Average successful life

In this book, the “Financial freedom” chapter describes how to become independently wealthy in 5–10 years by working a regular day job and running a side business.

An ideal day job is working for the government. Compared to the private sector, unionized government workers:

  • Earn 21% more with a bachelor’s degree (53% more with only a high school diploma)

  • Work 11% fewer hours

  • Have a 66% lower risk of being fired

When securing a new job, 61% of workers are helped by a former manager or co-worker, 17% by an acquaintance, and 13% by a friend or relative.

You don’t have to love your job. Jobs can be many things, but they’re also a way to make money. Many people live fine lives in okay jobs by using the money they make on things they care about.

-Conor Barnes

Extraordinary career

We live in a world where superstars reap most of the rewards:

  • 1% of artists account for 64% of sales at auction

  • 1% of musicians account for 60% of concert-ticket revenues worldwide

  • 1% of scientists account for 42% of published papers

  • 1% of workers account for 17% of national income in the United States

  • Fortune 500 CEOs earn 339X more than their employees

  • The world’s richest 8 people own the same wealth as the poorest 3.6 billion

You can’t be normal and expect abnormal returns.

-Jeffrey Pfeffer

Here is a system for becoming a superstar:

  • Develop your talent stack

  • Learn fundamentals and new knowledge

  • Create a new niche

  • Increase luck

  • Create leverage

An intense interest of the subject is indispensable if you are really going to excel.
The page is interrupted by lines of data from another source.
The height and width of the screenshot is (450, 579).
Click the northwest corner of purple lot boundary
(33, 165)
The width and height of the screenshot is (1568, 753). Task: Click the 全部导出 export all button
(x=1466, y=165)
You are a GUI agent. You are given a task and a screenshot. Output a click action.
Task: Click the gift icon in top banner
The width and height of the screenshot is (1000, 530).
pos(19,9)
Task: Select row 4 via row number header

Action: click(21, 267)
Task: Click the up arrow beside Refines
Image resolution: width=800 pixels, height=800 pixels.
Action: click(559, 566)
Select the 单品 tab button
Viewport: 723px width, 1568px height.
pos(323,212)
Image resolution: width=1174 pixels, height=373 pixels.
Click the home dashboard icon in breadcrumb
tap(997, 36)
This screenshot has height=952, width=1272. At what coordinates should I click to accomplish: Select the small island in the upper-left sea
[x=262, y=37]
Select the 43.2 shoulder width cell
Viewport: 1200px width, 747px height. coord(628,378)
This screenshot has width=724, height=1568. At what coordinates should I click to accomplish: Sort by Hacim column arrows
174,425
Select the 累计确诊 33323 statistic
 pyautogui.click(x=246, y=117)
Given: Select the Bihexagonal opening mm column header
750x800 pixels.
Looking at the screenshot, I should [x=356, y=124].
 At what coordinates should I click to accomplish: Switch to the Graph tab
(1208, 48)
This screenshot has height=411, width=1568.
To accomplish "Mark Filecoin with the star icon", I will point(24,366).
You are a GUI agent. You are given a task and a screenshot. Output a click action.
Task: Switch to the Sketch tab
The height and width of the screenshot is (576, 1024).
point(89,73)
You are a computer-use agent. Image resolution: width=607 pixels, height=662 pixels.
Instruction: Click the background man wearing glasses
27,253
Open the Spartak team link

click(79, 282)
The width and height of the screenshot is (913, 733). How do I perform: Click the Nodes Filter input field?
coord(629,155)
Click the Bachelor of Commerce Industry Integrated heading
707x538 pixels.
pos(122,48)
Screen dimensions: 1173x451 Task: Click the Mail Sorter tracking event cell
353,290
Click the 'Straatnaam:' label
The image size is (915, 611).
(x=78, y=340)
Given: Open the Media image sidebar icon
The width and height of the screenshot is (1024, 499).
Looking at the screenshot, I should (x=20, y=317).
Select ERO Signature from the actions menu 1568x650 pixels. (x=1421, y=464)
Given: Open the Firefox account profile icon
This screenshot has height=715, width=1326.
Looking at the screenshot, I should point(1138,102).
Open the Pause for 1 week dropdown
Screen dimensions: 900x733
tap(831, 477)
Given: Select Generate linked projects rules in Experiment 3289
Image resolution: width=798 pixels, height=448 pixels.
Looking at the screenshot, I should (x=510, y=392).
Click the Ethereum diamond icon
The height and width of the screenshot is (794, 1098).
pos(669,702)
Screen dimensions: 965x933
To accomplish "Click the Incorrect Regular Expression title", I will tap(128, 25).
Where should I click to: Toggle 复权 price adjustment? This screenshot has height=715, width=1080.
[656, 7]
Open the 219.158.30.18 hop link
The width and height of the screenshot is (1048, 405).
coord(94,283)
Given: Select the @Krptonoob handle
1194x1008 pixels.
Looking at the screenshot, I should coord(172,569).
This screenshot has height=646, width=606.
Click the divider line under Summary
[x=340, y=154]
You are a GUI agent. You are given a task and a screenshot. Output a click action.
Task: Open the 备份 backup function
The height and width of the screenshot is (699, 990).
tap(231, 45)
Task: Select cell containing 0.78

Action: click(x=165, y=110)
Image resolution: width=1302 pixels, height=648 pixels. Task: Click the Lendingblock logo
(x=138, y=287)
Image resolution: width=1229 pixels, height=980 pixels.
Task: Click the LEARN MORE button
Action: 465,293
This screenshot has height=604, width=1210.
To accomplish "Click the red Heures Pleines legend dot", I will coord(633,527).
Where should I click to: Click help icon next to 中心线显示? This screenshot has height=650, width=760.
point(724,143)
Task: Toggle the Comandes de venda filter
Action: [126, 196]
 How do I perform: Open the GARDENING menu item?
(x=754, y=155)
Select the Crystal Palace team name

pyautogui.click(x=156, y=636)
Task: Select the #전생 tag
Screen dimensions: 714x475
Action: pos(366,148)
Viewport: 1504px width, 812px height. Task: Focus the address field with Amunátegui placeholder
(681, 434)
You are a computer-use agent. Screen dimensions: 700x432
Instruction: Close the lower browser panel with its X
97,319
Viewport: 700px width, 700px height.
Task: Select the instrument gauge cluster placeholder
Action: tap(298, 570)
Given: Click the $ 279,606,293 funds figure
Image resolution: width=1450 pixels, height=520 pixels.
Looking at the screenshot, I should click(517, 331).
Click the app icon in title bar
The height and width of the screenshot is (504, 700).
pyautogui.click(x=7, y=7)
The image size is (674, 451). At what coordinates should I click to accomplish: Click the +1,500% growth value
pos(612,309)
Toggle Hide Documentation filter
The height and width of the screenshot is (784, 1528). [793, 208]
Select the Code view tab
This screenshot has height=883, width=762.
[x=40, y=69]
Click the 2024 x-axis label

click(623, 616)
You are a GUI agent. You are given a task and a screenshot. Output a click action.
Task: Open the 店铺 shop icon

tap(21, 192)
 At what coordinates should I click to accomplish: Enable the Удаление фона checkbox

I could force myself to be fairly good in a lot of things, but I couldn’t be really good in anything where I didn’t have an intense interest.

-Charlie Munger

Develop your talent stack

Scott Adams defines a talent stack as being very good at several things. For example, Adams is not the best artist or writer. But he says, “When you add in my ordinary business skills, my strong work ethic, my risk tolerance, and my reasonably good sense of humor, I’m fairly unique.” With his talent stack, Adams created the first popular comic strip about office workers and generated a net worth of $80 million.

For your talent stack, develop skills faster by following the “Learning” chapter in this book.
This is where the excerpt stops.